### Article
Hey, Elijah! Thanks for taking the time and the feedback.

Forget about me introducing replay as a separate command as a "real"
proposal. My intent (and which I saw most simple to be able to show
it) was to present the idea of an optimization (if you will) to the
rebase mechanism under certain rather narrow conditions:

git rebase --onto A B C

if A^{tree} == B^{tree} that means that we could create an equivalent
commit for the segment B..C on top of A without much hassle by reusing
the same trees from that segment (no need to calculate new trees...and
no need to move along the working tree as we are creating those
commits).

My impression from reading your feedback is that you have a much
broader scope in terms of what you want to achieve.So, for the time
being, I will work on trying to get the optimization in rebase and see
how far I am able to move it forward.... and you are able to keep
replay as a separate command if that is your will for the
not-so-distant future. :-)

BR!

PS I will be snooping around all of that material you are linking as I
am sure there will be interesting stuff in there. And thanks, again!

### Problem to work on
List every single-letter placeholder in the example command from the message about optimizing git rebase.

### Given information
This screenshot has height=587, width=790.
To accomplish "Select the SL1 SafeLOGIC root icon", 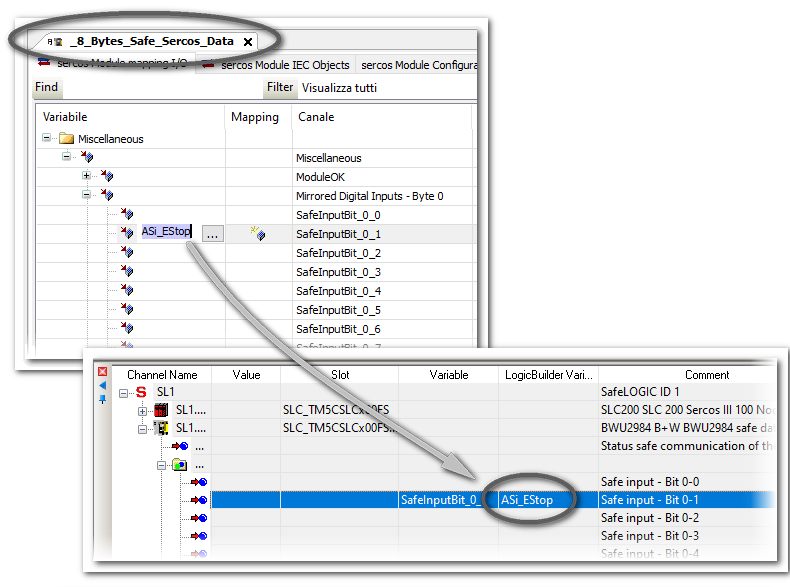I will 141,392.
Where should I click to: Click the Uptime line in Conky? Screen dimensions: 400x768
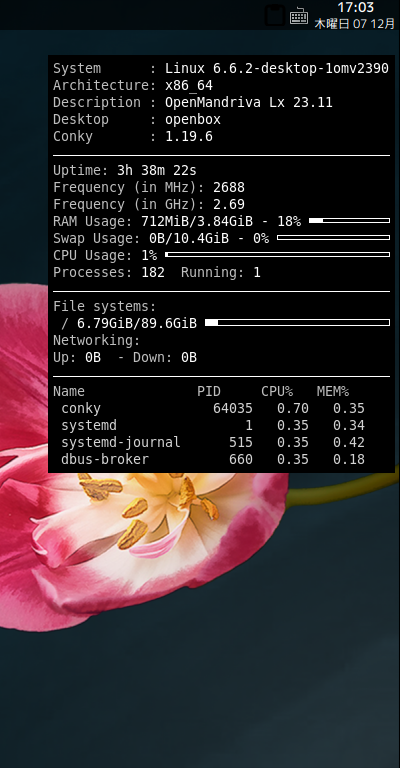coord(125,170)
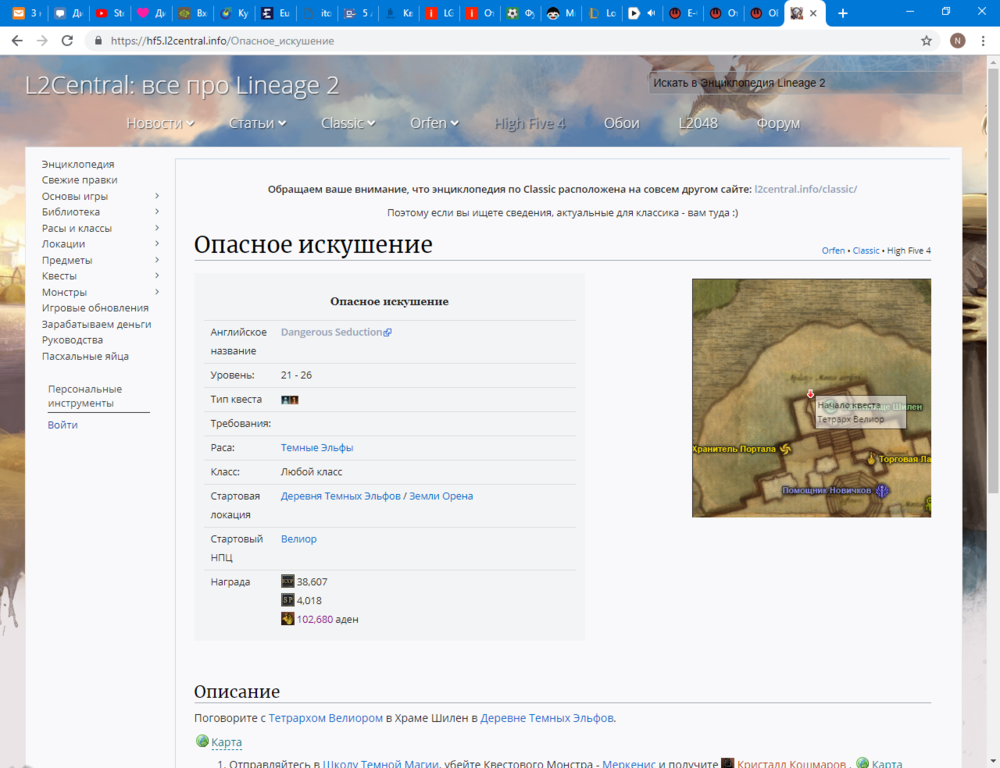Expand the Новости dropdown menu
The width and height of the screenshot is (1000, 768).
point(160,123)
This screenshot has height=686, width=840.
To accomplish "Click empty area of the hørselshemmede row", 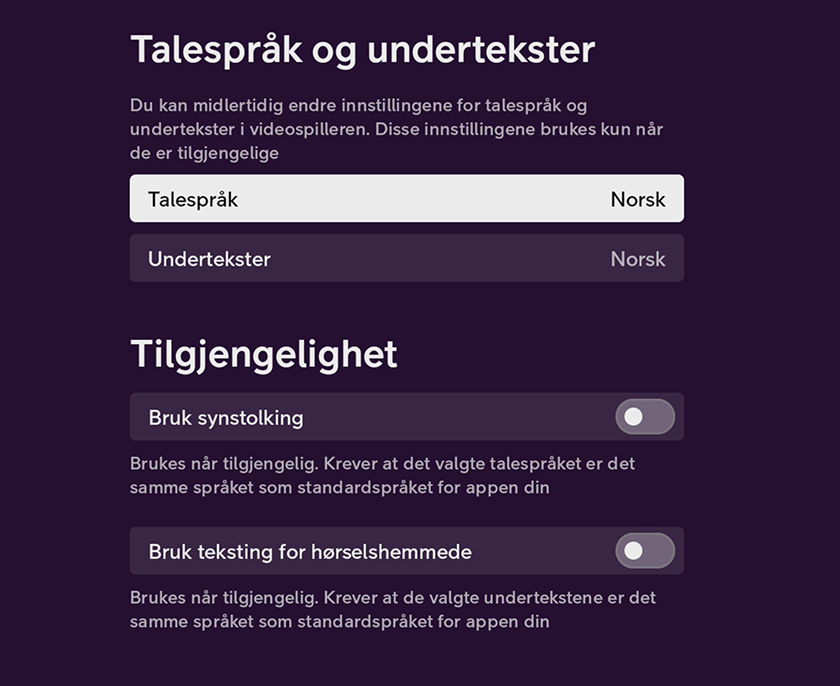I will [x=541, y=551].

### Answer
A, B, C